Sutawijaya kagum dengan keperkasaan Arya Jipang. Untuk menghormati lawannya itu, Sutawijaya membelitkan melati pada warangka kerisnya. Melati melambangkan usus Arya Jipang yang terburai. Gaya busana itu masih digunakan hingga kini, setiap pengantin Jawa merangkaikan melati pada kerisnya. Ini sebenarnya diilhami dari kematian Arya Jipang yang tewas karena kerisnya sendiri.
Keris pun digunakan melawan penjajah Belanda dan Jepang. Pangerang Diponegoro memiliki beberapa keris pusaka. Salah satunya adalah Kyai Omyang. Keris ini memiliki 21 luk atau lekukan, dipercaya merupakan peninggalan zaman Majapahit. Kini keris tesebut ditaruh di Museum Sasana Wiratama, Yogyakarta.
Cerita kedigjayaan para ksatria dengan kerisnya memang tinggal masa lalu. Senapan dan mesiu menggantikan fungsi keris sebagai senjata. Ilmu kanarugan dan silat, perlahan terkikis bela diri dari luar negeri semacam krav maga dan yongmodo. Tapi bukan berarti keris punah.
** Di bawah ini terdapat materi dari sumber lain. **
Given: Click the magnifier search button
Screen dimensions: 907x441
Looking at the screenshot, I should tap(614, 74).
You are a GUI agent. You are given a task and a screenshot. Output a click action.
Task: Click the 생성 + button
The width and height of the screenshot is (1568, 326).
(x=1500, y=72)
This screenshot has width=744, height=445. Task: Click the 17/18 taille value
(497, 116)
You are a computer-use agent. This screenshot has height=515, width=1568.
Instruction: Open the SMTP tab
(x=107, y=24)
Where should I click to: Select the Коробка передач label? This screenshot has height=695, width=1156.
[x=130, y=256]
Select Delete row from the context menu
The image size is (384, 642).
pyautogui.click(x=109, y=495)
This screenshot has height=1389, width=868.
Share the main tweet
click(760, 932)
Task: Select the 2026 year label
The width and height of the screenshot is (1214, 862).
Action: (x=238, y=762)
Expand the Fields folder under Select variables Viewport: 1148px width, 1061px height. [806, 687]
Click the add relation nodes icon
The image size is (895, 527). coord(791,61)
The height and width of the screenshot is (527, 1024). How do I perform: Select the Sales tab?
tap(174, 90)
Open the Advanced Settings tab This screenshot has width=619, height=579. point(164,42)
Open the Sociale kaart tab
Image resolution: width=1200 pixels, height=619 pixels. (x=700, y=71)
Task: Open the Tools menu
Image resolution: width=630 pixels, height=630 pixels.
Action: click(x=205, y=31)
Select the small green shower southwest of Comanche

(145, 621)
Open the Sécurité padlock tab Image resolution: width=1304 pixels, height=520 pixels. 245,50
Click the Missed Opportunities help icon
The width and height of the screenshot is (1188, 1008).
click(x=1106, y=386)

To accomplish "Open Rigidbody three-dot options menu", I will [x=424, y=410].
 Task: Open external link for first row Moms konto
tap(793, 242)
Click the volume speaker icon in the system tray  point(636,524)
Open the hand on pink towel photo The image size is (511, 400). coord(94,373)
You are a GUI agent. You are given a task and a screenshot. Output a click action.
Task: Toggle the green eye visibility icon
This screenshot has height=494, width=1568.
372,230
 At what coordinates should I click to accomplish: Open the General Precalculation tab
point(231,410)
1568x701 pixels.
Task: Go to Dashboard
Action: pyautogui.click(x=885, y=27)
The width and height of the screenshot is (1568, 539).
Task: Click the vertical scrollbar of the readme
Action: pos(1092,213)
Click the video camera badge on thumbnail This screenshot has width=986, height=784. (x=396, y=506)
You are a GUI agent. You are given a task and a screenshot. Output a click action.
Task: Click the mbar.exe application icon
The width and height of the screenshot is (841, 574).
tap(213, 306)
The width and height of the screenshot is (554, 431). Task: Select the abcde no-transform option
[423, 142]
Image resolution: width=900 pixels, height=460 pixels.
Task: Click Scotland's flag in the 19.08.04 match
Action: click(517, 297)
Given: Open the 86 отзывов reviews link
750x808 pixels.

Fungsi budaya keris sebagai mahakarya budaya Indonesia terus hidup. Kini keris sudah diakui UNESCO sebagai warisan budaya dunia.
Korps Marinir TNI AL memasukan keris dalam logo pasukan baret ungu tersebut. Hal ini sesuai dengan fungsi dan tupoksi pasukan Marinir untuk melakukan penyerbuan amphibi dari laut. Beberapa kesatuan TNI yang lain juga melakukan hal yang sama.
"Keris dan ombak melambangkan Marinir adalah penusuk dari laut," ujar Komandan Korp Marinir saat itu, Mayjen Djunaidi Djahri di Mabes AL, Cilangkap, Jakarta Timur, Rabu (4/11/2008).
Keris masih digunakan sebagai pelengkap busana tradisional. Dalam busana pengantin Jawa, pengantin laki-laki didandani seperti bangsawan, lengkap dengan keris di punggungnya.
Di kalangan budayawan dan kolektor, keris-keris pusaka masih terus diburu. Harganya mencapai puluhan juta, hingga ratusan juta. Semakin baik dan semakin tua keris, harganya tentu makin mahal. Namun harga bukan masalah bagi para kolektor ini. Mendapatkan keris yang baik lebih tak ternilai harganya.
Fadli Zon salah satunya. Politisi dan budayawan ini mengoleksi ratusan keris dan barang-barang kuno lainnya. Ratusan keris itu tersimpan rapi di Fadli Zon Library di bilangan Benhil, Jakarta Pusat. Koleksi kerisnya berasal dari seluruh Nusantara, mulai keris Jawa, Sumatera, Bali, Sulawesi, Kalimantan, hingga Nusa Tenggara Timur ada di sini. Beberapa keris sudah berusia ratusan tahun. Harganya? Mulai dari ratusan ribu hingga puluhan juta rupiah.
"Ini warisan budaya bangsa yang harus dilestarikan. Keris ada di seluruh Nusantara. Ini merupakan budaya bangsa," kata Ketua Iluni Fakultas Ilmu Budaya UI ini saat ditemui detikcom beberapa waktu lalu.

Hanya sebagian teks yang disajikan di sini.